(Stored records)
------
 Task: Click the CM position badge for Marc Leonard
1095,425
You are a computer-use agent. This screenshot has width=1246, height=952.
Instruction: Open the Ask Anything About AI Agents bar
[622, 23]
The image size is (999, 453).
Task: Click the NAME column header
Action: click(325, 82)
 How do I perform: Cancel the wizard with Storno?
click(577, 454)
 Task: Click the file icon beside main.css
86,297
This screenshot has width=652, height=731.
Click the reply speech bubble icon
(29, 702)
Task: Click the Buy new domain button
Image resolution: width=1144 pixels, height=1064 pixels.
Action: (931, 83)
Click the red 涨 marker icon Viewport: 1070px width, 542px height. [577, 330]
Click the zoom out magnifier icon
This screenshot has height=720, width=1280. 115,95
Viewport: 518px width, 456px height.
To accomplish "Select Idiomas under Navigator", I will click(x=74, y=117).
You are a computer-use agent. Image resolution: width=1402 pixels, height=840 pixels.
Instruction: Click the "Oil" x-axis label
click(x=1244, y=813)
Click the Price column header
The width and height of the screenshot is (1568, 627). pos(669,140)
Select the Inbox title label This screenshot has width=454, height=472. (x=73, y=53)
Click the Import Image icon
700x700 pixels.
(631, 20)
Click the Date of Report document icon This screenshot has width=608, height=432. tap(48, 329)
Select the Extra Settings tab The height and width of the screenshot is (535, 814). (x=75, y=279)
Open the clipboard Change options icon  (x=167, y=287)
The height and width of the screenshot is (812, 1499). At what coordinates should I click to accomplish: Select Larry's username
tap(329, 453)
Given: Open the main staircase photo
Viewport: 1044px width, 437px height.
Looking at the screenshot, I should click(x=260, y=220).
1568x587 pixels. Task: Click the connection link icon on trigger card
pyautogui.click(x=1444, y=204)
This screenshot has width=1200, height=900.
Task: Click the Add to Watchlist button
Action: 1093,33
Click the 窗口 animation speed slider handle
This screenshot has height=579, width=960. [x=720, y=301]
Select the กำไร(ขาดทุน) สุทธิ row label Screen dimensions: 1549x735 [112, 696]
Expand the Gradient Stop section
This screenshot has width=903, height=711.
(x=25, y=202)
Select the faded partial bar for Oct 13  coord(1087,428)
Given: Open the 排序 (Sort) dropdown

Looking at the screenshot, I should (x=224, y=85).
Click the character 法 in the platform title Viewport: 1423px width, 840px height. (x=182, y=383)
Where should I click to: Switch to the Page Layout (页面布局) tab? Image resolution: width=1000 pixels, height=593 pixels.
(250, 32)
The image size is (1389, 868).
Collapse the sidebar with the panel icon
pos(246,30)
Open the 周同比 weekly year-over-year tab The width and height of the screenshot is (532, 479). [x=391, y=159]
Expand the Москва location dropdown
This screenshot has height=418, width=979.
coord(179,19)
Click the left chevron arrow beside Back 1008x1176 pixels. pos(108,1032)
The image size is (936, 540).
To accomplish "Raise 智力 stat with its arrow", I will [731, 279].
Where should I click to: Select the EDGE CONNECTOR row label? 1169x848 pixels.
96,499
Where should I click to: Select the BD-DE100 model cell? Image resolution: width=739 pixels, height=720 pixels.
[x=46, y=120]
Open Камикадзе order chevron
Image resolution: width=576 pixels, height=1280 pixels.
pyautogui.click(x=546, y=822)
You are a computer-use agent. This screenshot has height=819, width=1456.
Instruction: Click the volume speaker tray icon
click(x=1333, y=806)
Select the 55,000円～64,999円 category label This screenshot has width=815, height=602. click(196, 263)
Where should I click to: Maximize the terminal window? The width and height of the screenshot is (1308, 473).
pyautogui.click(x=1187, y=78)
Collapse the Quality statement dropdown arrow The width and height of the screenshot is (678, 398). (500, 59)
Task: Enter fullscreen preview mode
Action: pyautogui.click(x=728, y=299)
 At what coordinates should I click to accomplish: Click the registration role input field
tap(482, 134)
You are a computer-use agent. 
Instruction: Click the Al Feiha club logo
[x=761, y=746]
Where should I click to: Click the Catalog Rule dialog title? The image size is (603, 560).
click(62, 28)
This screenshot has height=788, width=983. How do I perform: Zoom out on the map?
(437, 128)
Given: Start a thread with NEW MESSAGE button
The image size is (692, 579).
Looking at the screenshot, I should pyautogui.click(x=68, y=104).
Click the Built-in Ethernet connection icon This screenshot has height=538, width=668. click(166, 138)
------
The word "computer" may appear in lines of the entries. State how many lines hold it, as a number alone.

■ **TASK ANSWER**
4